Which lines below hold the word "target"? Report each one.

─── Data listing

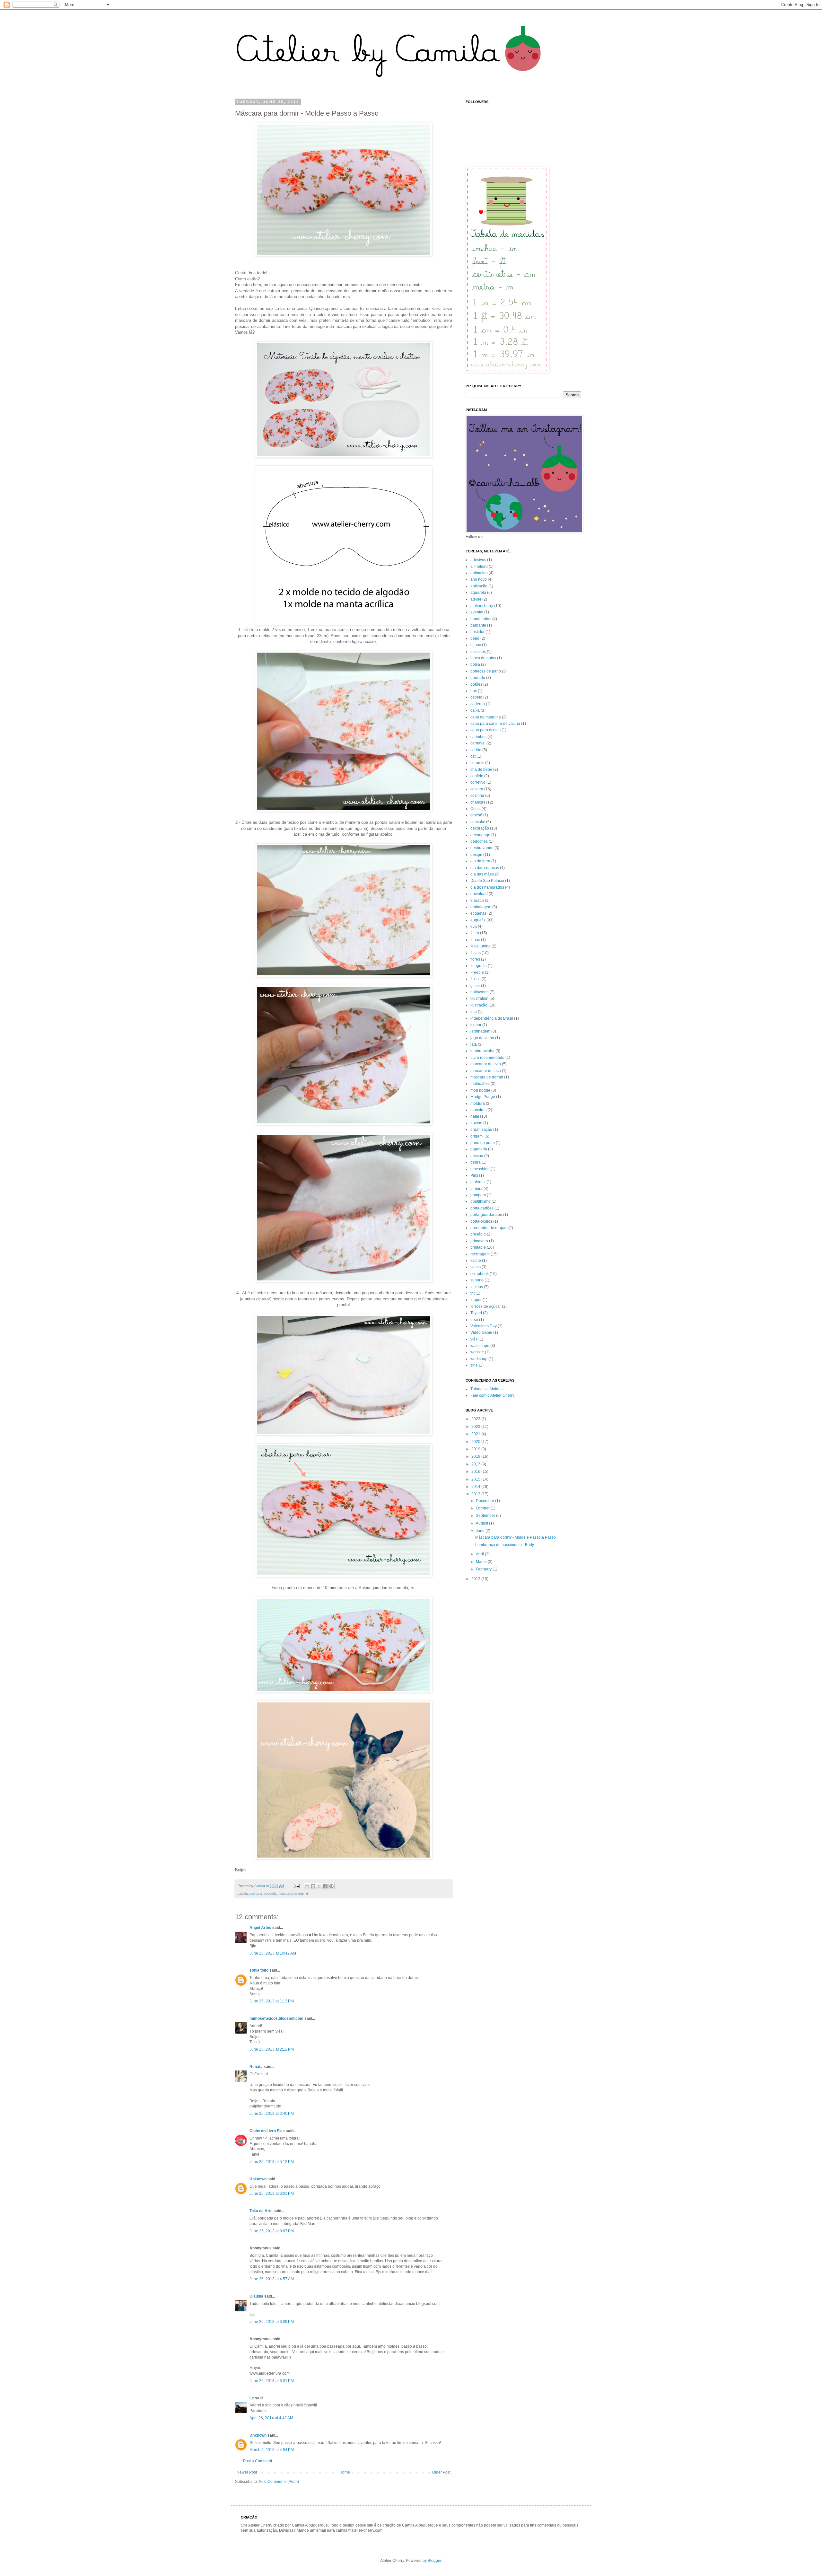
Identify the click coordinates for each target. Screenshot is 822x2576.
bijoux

──────
─── Data listing

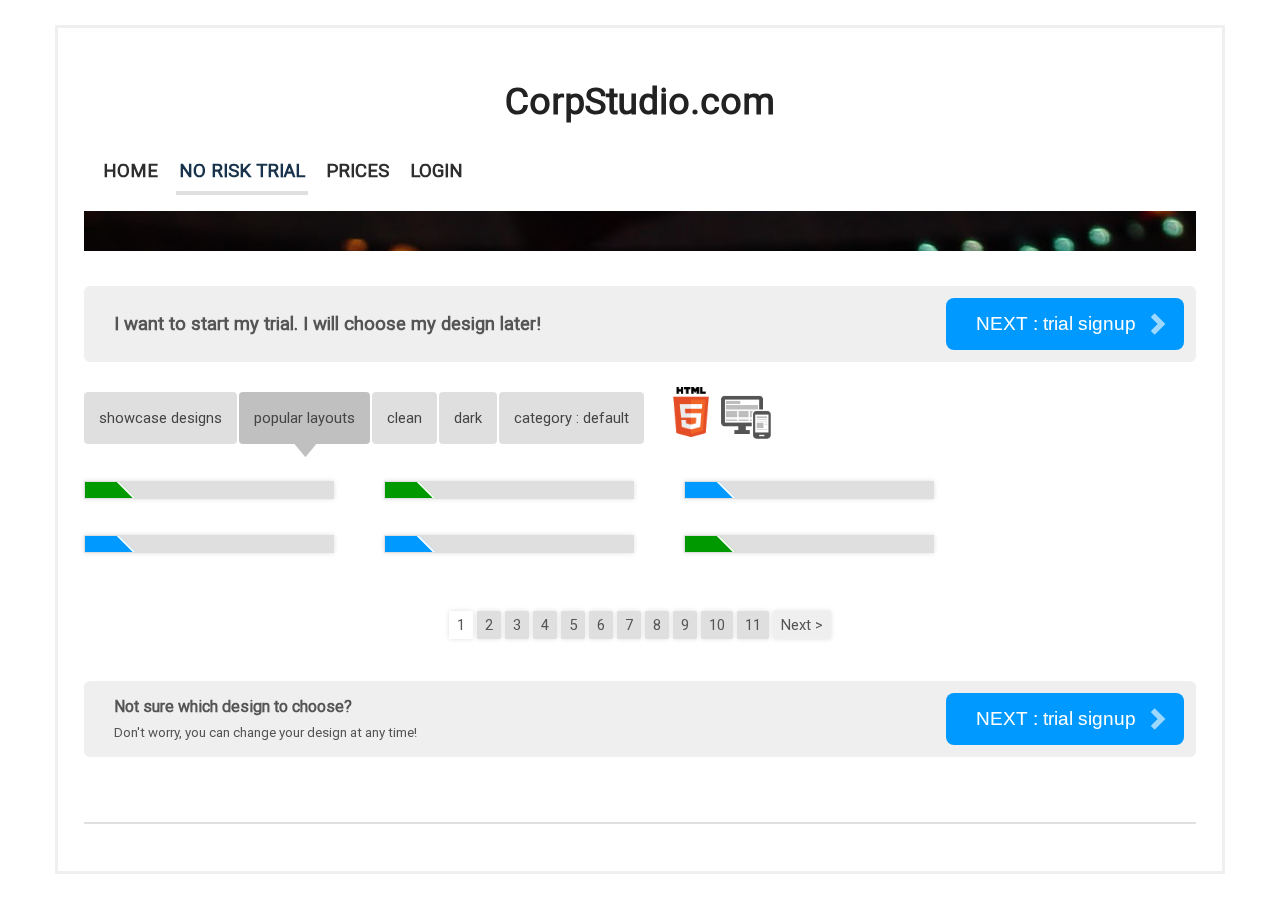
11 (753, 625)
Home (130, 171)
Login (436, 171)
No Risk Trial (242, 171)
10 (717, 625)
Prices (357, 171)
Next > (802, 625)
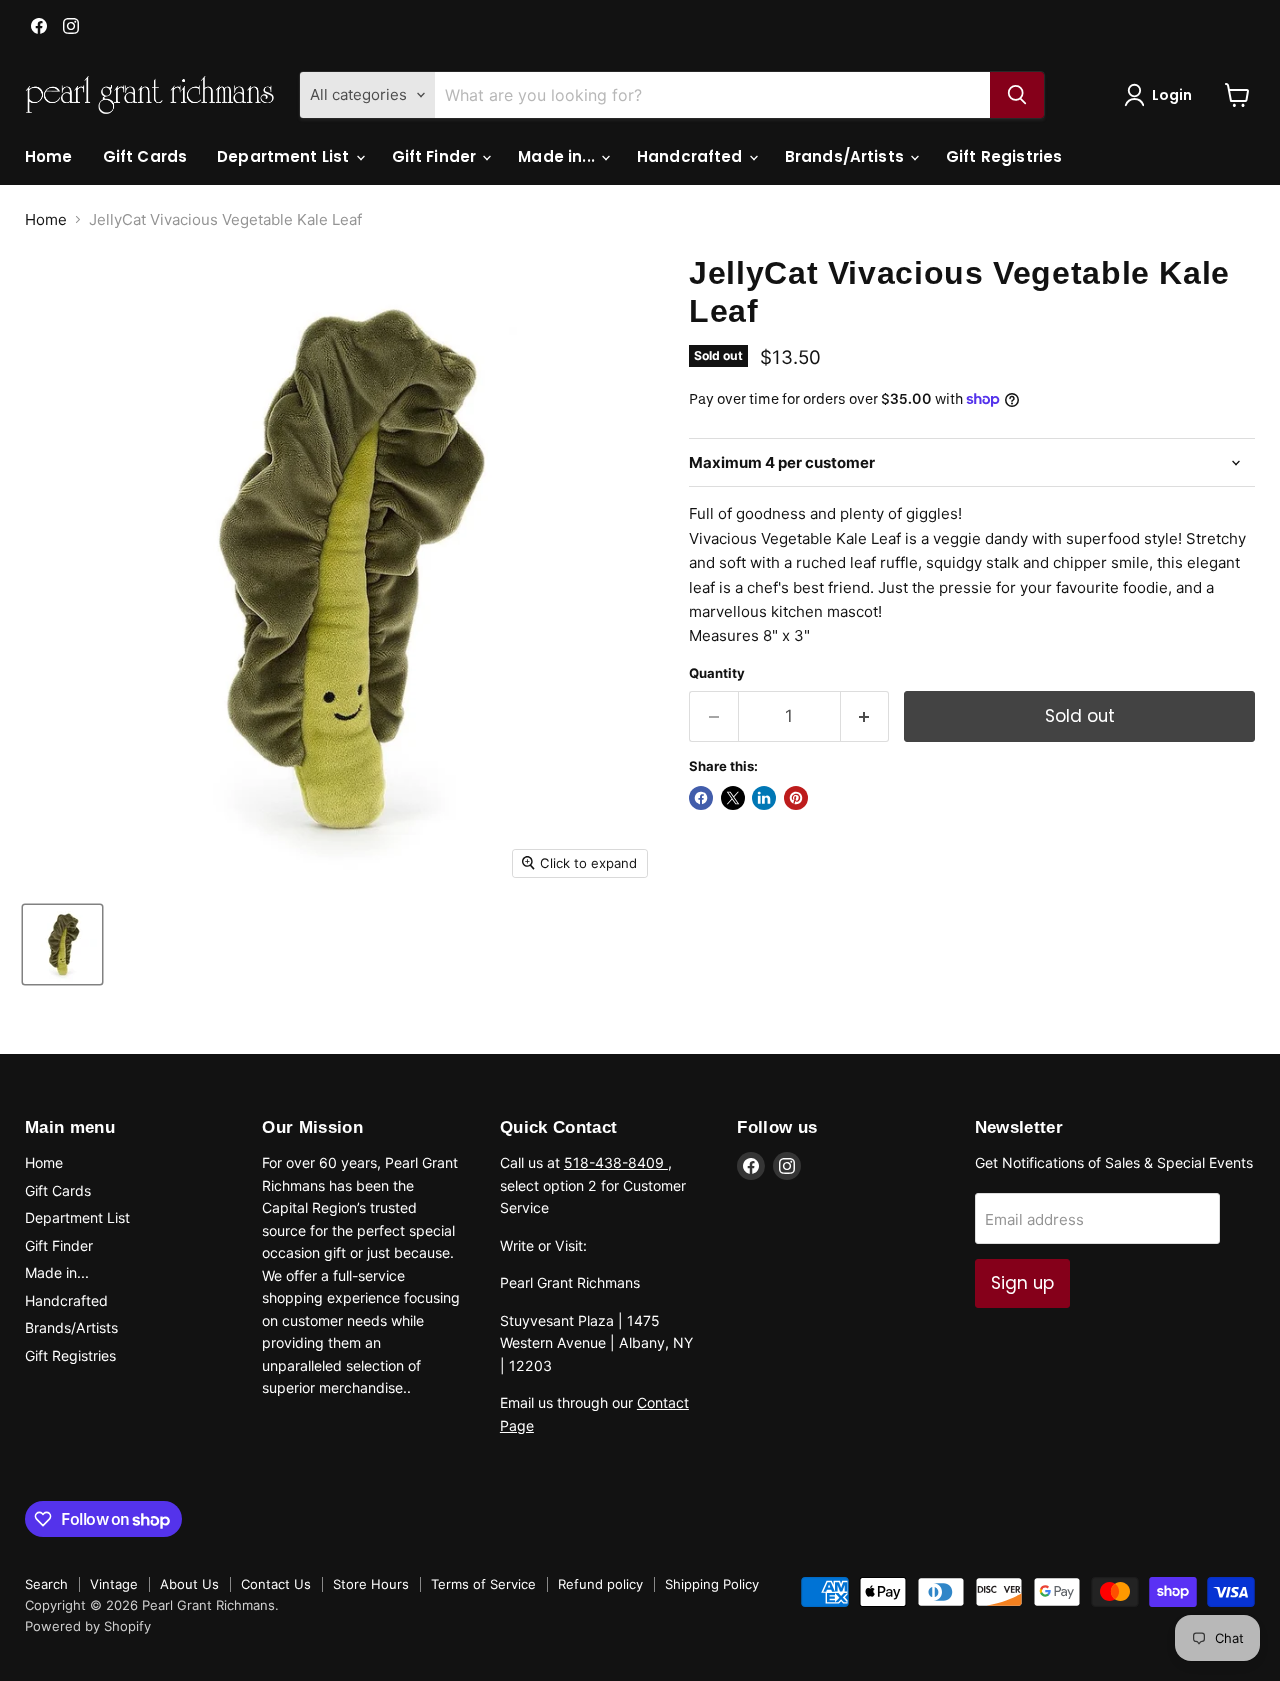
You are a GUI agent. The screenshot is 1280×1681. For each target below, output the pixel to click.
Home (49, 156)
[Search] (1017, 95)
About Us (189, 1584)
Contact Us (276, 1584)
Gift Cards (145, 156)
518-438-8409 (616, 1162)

──────

-- Answer section --
Identify the click coordinates for each target. Screenshot is 822x2576.
You are a GUI agent. The screenshot is 1280×1681. For each target below, output the pixel to click.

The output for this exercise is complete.